Text =

Fig. 2a shows a STXM micrograph (optical density) of an array of FXBID deposits written with a precursor dosing pressure of 8.5 × 10⁻⁶ mbar. The irradiation time per pixel was varied from 20 to 80 ms, while three different photon energies were investigated to analyze deposition rates well-below and above the absorption L-edge of Co (770.0 and 800.0 eV, respectively) as well as at the resonant excitation energy (780.0 eV). Note that the maximum gas pressure of Co(CO)₃NO was too low to record an absorption spectrum of the precursor in the gas phase. Therefore, the resonant energy was chosen close to the absorption maximum of the resulting Co deposits. We propose that the energy dependent effects discussed below could be further increased with an optimized value for the precursor absorption resonance. It is directly visible from the different brightness levels present in the micrograph and further illustrated by linear profiles across the deposits (Fig. 2b) that the optical density, which correlates with the effective thickness of Co within the deposits, is directly proportional to the irradiation time per pixel. Furthermore, we find a non-linear dependence of deposited Co quantity and incident photon energy. While the 800 eV deposits are just slightly thicker than their pre-resonant analogues, resonant excitation at 780 eV leads to an enhanced deposition rate. It should be further noted that the deposits are spatially well-defined and do not exhibit pronounced proximity effects as is often found in standard EBID experiments.⁴⁴

Fig. 2 (a) Resonant STXM micrograph of Co deposits from FXBID at varied irradiation time per pixel (columns) and photon energy (rows). (b) Profiles across the deposits illustrate the variations of the resulting optical density (proportional to quantity of deposited Co).

Required work =
**a.** In the deposition passage, transcribe everything from "Fig. 2 (a) Resonant" down to "of deposited Co).".
**b.** According to the deposition passage, what precursor dosing pressure was used when the array of FXBID deposits was written?

Material =

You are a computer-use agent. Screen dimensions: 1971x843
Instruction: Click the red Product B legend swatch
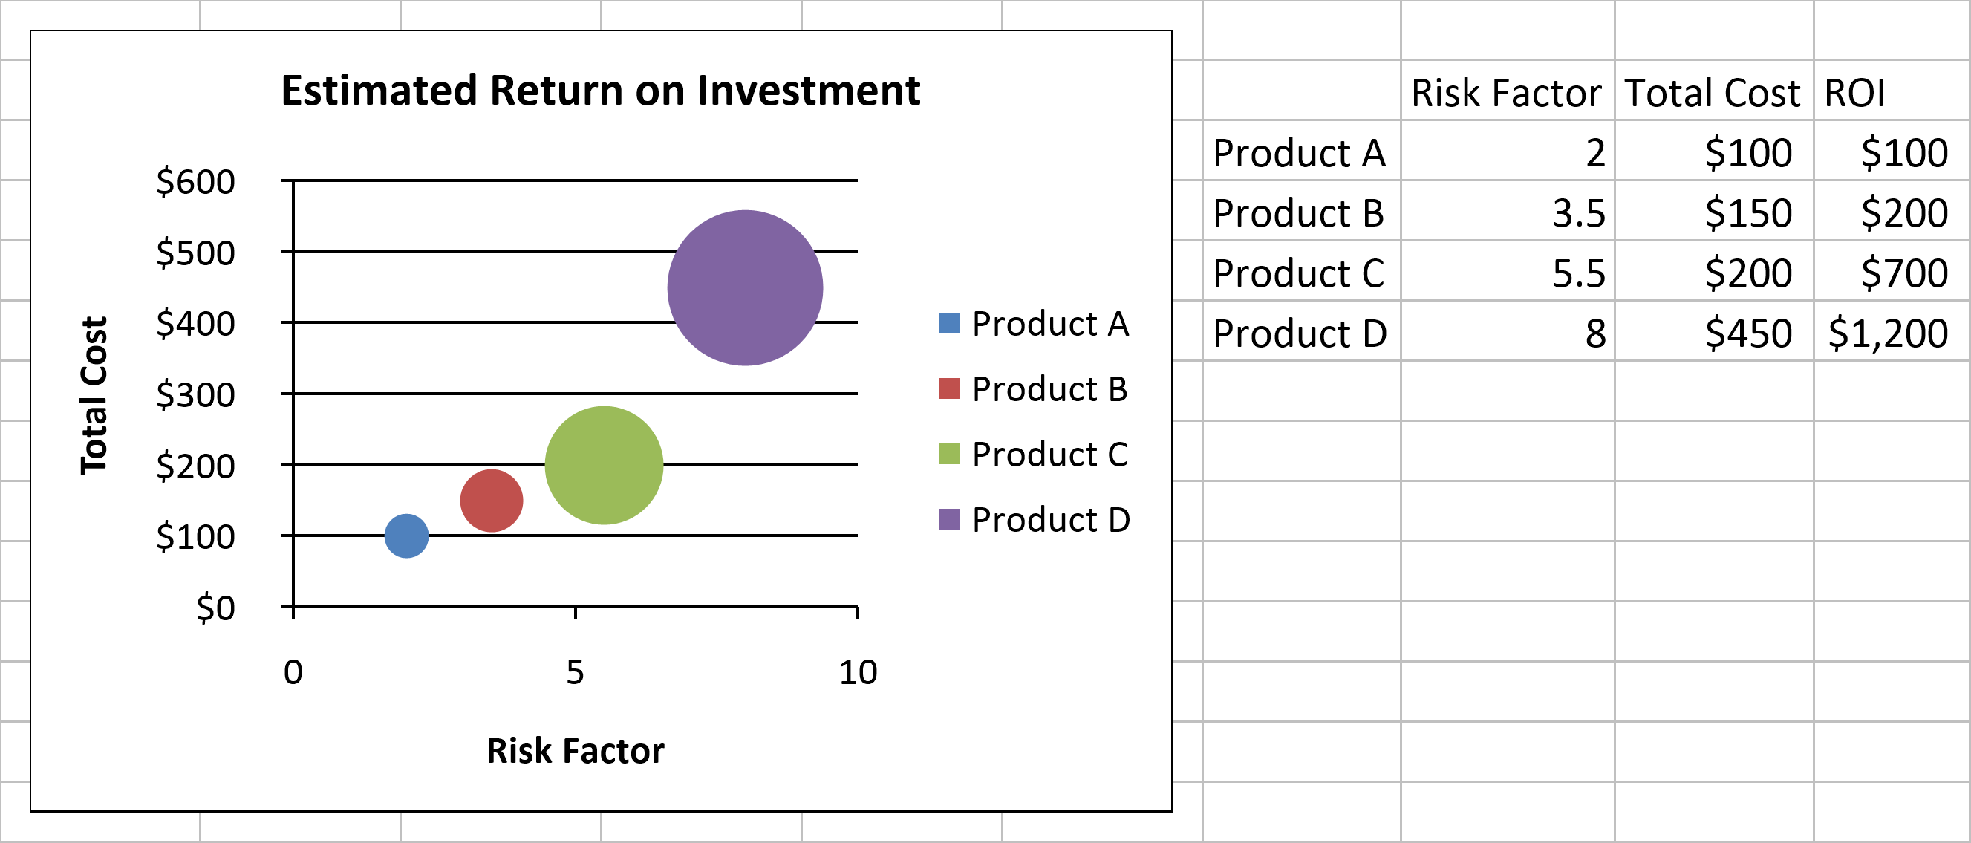[x=949, y=389]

Responses by task =
**a.**
Fig. 2 (a) Resonant STXM micrograph of Co deposits from FXBID at varied irradiation time per pixel (columns) and photon energy (rows). (b) Profiles across the deposits illustrate the variations of the resulting optical density (proportional to quantity of deposited Co).

**b.** 8.5 × 10⁻⁶ mbar